In a note on its website, Bell Gully says a highly prescriptive approach is likely to come at a high cost, with little benefit to the insureds. It notes: “It is inherently challenging to accurately translate complex insurance terms into plain language and there is a risk that doing so may dilute the clarity and effectiveness of insurance policies.”
Kavanagh says he thinks the Bill is taking the right approach to UTCs by offering two options. “Both of those need to be carefully evaluated and there are merits on both sides of the argument. Fundamentally, for consumers, we’ve moved most other sectors to a place where providers understand that they need to review their contract terms to make sure they meet the standard of not containing unfair contract terms.
“There’s a lot of work to do on that but once the work is done, I think you actually settle on a fairer balance where the clauses that are in there are in there for a good reason and with a justification rather than someone simply saying, ‘what’s the most protective position we can take?’
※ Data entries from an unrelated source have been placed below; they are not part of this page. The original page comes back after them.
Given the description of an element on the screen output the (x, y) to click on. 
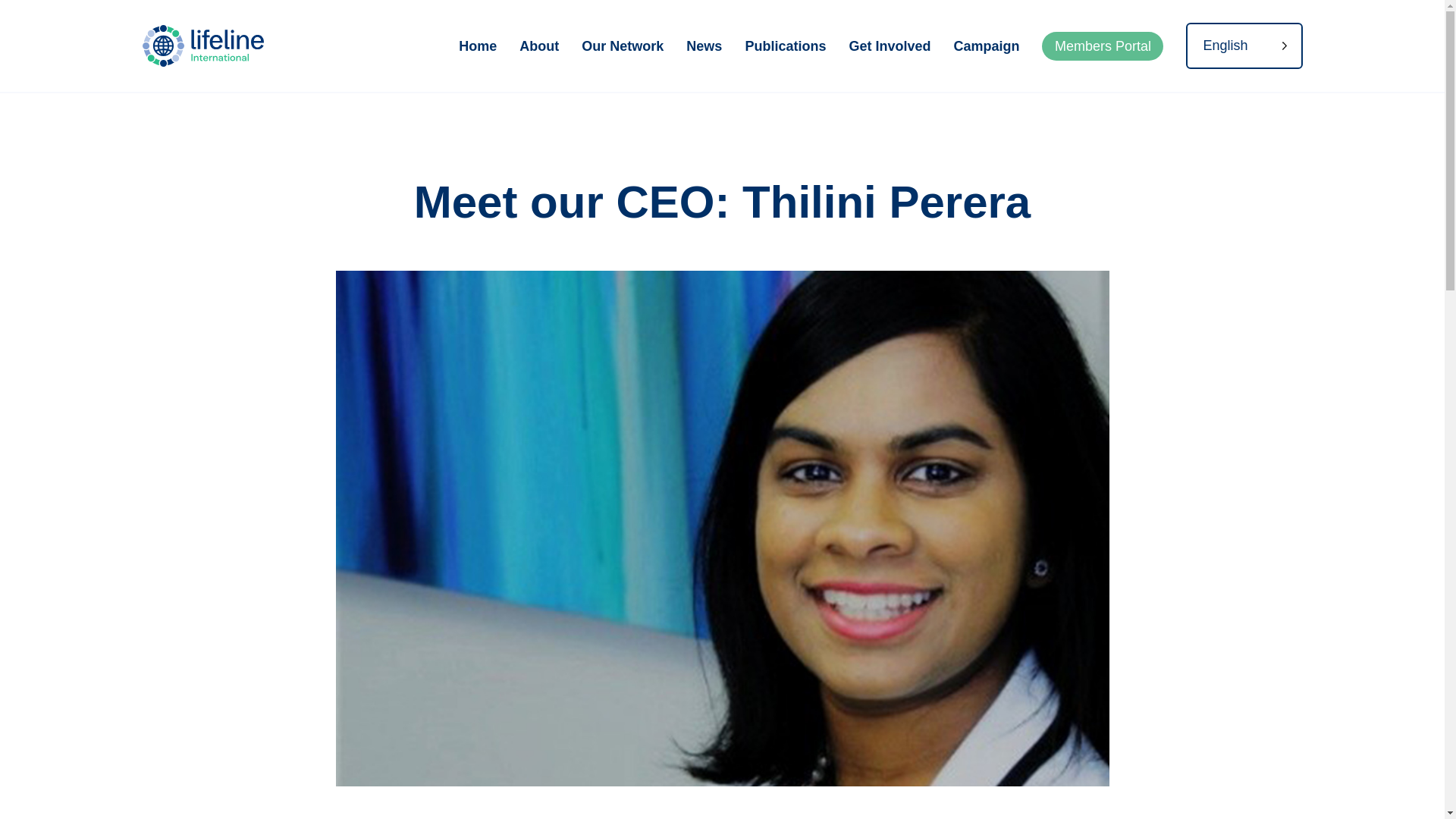
Campaign (986, 45)
LifeLine International (210, 45)
Publications (784, 45)
LifeLine International (210, 45)
Home (477, 45)
About (539, 45)
Get Involved (889, 45)
Our Network (621, 45)
News (703, 45)
Members Portal (1102, 45)
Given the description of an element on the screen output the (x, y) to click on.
“The interesting thing for insurers will be [with] those protective clauses that leave the risk with the policyholder rather than the insurer. When those change, their question will be ‘how do we price that additional risk we’re taking on board, and can we reflect that in premiums?’ which depends on a competitive dynamic.”
On the prospect of unintended consequences from the Bill, Kavanagh says it’s too early to tell. “Earlier consultation has all been hypothetical. Now the words are on paper, people will really focus on that, in conjunction with their likely responsibilities on the conduct of financial institutions amendment bill.”
It is important, he says, that the minister listens carefully to what the insurance industry tells him. The government might then avoid the debacle surrounding the pre-Christmas changes to the Credit Control & Consumer Finance Act.